Customer Guidance for Reported Zero-day Vulnerabilities in Microsoft Exchange Server

November 8, 2022 update – Microsoft released security updates for CVE-2022-41040 and CVE-2022-41082. We recommend that customers protect their organizations by applying the updates immediately to affected systems. The options described in the Mitigations section are no longer recommended. For more information, review the Exchange Team blog.

Summary

On November 8 Microsoft released security updates for two zero-day vulnerabilities affecting Microsoft Exchange Server 2013, Exchange Server 2016, and Exchange Server 2019. The first one, identified as CVE-2022-41040, is a Server-Side Request Forgery (SSRF) vulnerability, and the second one, identified as CVE-2022-41082, allows Remote Code Execution (RCE) when PowerShell is accessible to the attacker.  

Currently, Microsoft is aware of limited targeted attacks using these two vulnerabilities. In these attacks, CVE-2022-41040 can enable an authenticated attacker to remotely trigger CVE-2022-41082. It should be noted that authenticated access to the vulnerable Exchange Server is necessary to successfully exploit either vulnerability.

Microsoft Security Threat Intelligence teams have provided further analysis of observed activity along with detection and hunting guidance in a Microsoft Security blog.

Mitigations

Exchange Online customers do not need to take any action.

We strongly recommend applying the Exchange Server updates for CVE-2022-41040 and CVE-2022-41082. The mitigations below are no longer recommended.

Previously, we recommended Exchange Server customers should complete both the URL Rewrite rule mitigation for CVE-2022-41040 and the Disable remote PowerShell for non-admins mitigation for CVE-2022-41082 described below.

URL Rewrite rule

The previous Exchange Server mitigation was to add a blocking rule in “IIS Manager -> Default Web Site -> URL Rewrite -> Actions” to block the known attack patterns.

Option 1: For customers who have the Exchange Emergency Mitigation Service (EEMS) enabled, Microsoft released the URL Rewrite mitigation for Exchange Server 2016 and Exchange Server 2019. The mitigation is enabled automatically and is updated to include the URL Rewrite rule improvements. Please see this blog post for more information on this service and how to check active mitigations.
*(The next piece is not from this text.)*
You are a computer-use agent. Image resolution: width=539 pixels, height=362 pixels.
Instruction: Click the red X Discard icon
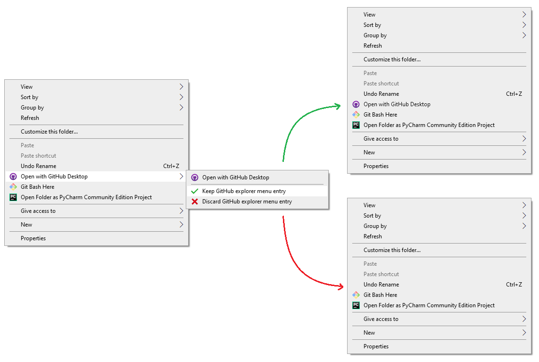pos(195,202)
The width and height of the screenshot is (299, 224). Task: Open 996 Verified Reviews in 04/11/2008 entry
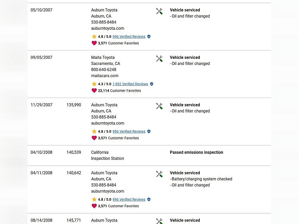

Option 2: Microsoft created the EOMTv2 script for the URL Rewrite mitigation steps and updated it to include the URL Rewrite rule improvements. EOMTv2 script will auto-update on Internet connected machines and the updated version will show as 22.10.07.2029. The script should be re-run on any Exchange Server without EEMS enabled. https://aka.ms/EOMTv2 

Option 3: Customers can follow the instructions below, which include the step 6 string update. A previously created rule for this mitigation can be deleted after the steps below are followed.

1. Open IIS Manager. 
2. Select Default Web Site.
3. In the Feature View, click URL Rewrite.

4. In the Actions pane on the right-hand side, click Add Rule(s)…  

5. Select Request Blocking and click OK. 

6. Add the string “(?=.*autodiscover)(?=.*powershell)” (excluding quotes).
7. Select Regular Expression under Using.
8. Select Abort Request under How to block and then click OK.

9. Expand the rule and select the rule with the pattern: (?=.*autodiscover)(?=.*powershell) and click Edit under Conditions

10. Change the Condition input from {URL} to {UrlDecode:{REQUEST_URI}} and then click OK. 

NOTE: If you need to change any rule it is best to delete and recreate it.

Impact: There is no known effect on Exchange functionality if URL Rewrite is installed as recommended. 

Disable remote PowerShell access for non-admins

Previously, we strongly recommended Exchange Server customers disable remote PowerShell access for non-admin users in your organization to mitigate one of the vulnerabilities. While this is not necessary with the application of released updates, you may choose to do this to disable protocols that might not be in use. Guidance on how to do this for single user or multiple users is available here.  

Detection and advanced hunting

For detection and advanced hunting guidance, customers should reference Analyzing attacks using the Exchange vulnerabilities CVE-2022-41040 and CVE-2022-41082.